Secondo il legale, l’avvocato Enrico Cipriani, il provvedimento non è giustificato dall’atteggiamento processuale di Agostinelli e nemmeno dal rischio che reiteri il reato. Mercoledì 7 è stato interrogato a Pesaro, ma rispetto a un interrogatorio già reso alla Dda di Bologna, Agostinelli non ha aggiunto niente. Il legale ha inoltrato al Gip di Bologna una richiesta di scarcerazione. Ma non è tutto, perché secondo l’avvocato: “Tutto nasce perché un imprenditore, o presunto tale, denuncia una valanga di gente perché riteneva di essere vittima di estorsione”. Un imprenditore, Burgagni, che non navigava in buone acque.
L’imprenditore sanmarinese, si legge nell’ordinanza del Giudice per le indagini preliminari Bruno Perla, aveva un debito di 100 mila con la Fincapital, una società di San Marino con la quale Agostinelli collaborava. Secondo il Gip l’urbinate gli avrebbe ordinato di saldare il conto entro un anno “minacciandolo altrimenti di morte”.
Secondo il Pm della procura distrettuale antimafia che ha coordinato le indagini, Enrico Cieri, questo era solo l’inizio.
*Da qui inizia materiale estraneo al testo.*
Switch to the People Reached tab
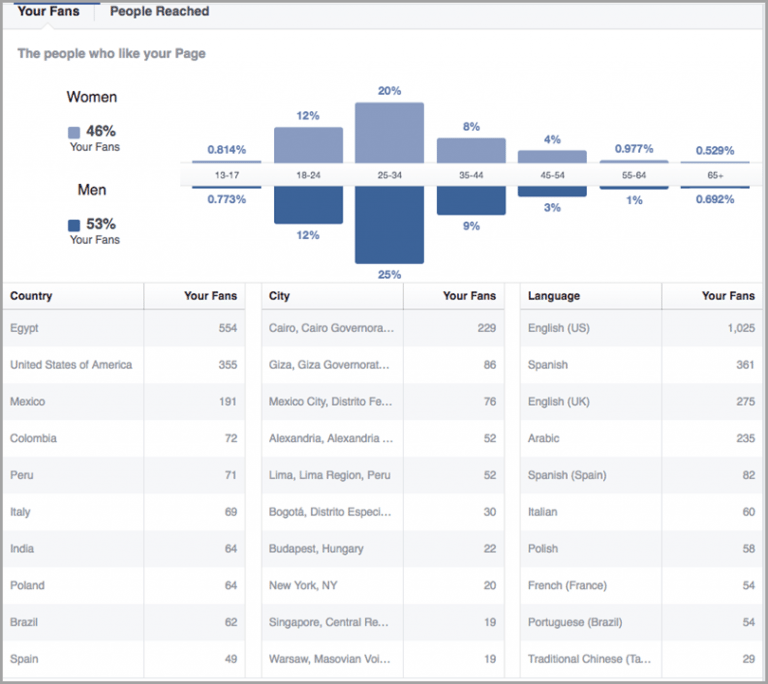This screenshot has height=684, width=768. point(159,12)
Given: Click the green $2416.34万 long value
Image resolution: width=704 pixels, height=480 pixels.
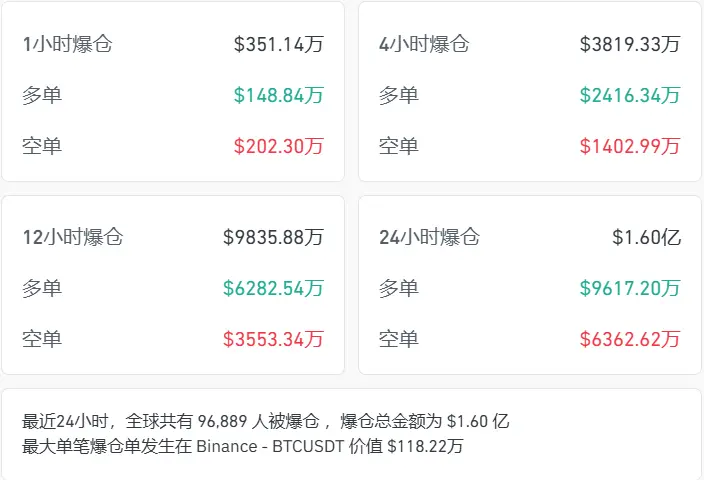Looking at the screenshot, I should click(630, 95).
Si legge ancora nell’Ordinanza che Agostinelli aveva preteso dalla compagna di Burgagni tre Rolex, che insieme valevano 63 mila euro, più abiti firmati per un valore di 30 mila euro.
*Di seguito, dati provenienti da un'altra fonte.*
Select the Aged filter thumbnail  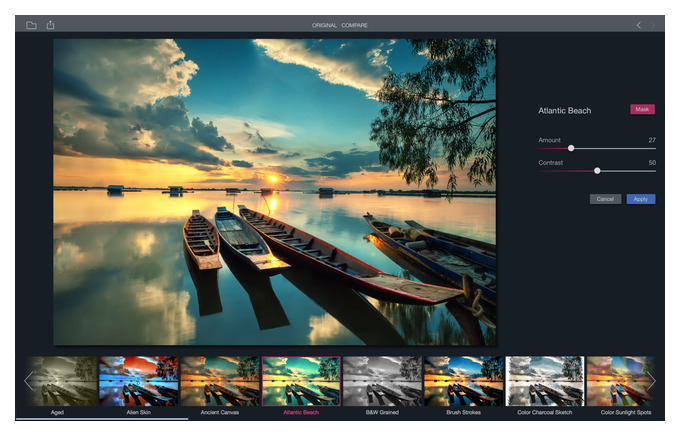click(61, 381)
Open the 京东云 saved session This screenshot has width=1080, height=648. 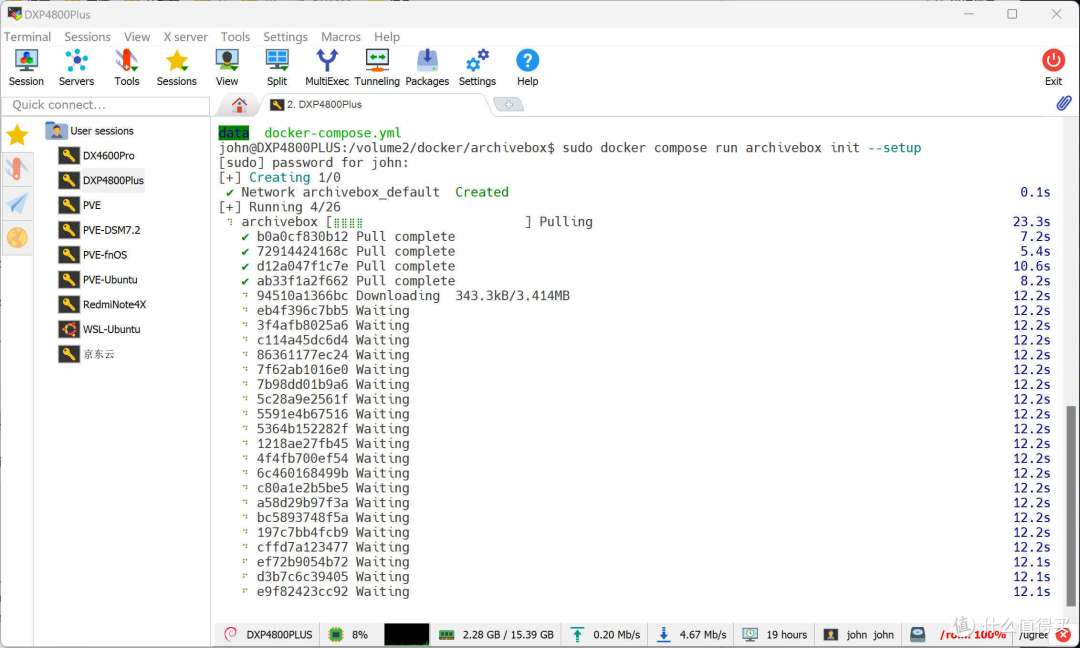click(x=99, y=354)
Ma a carico di Agostinelli sembra che ci sia qualcosa di più che la testimonianza di un imprenditore indebitato fino al collo e delle registrazioni di alcune telefonate. Nella relazione annuale dell’Antimafia si parla di tre gruppi criminali che operano nel bolognese “il terzo facente capo a Agostinelli Francesco”. A gettare un’ombra particolarmente fosca sulla vicenda c’è il fatto che alcuni dei personaggi a cui, secondo i magistrati, Agostinelli si accompagnava in questa impresa, avevano dichiarato di appartenere al clan dei Casalesi.
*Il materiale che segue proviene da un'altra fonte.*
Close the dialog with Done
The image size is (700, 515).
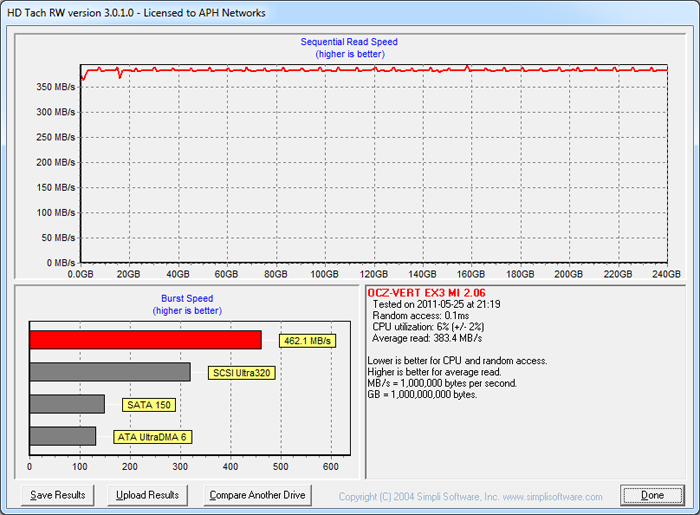click(x=652, y=495)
Fino a qui sembra una storia brutta, ma con contorni chiari: racket, estorsioni, violenza. Una di quelle storie che stanno cominciando a venir fuori in questi ultimi mesi: una storia di mafia che comincia a protendere i suoi tentacoli verso il prospero e ricco nord. Ma l’urbinate protagonista di questa storia ha in serbo molti altri misteri.
È il sette novembre 2011 quando alla Confederazione del lavoro Sanmarinese arriva uno strano fax. Tredici pagine gonfie di rivelazioni scottanti su un banca, la Banca Commerciale Sanmarinese (in amministrazione straordinaria da una decina di giorni), che tiene in custodia i fondi pensione degli operai di San Marino. Secondo l’autore del fax, la banca ha un debito nei suoi confronti di 42 milioni di euro e praticamente è arrivata al default. Gli operai devono stare in guardia se ci tengono alla pensione. In calce al fax c’è un firma: è quella di Francesco Agostinelli.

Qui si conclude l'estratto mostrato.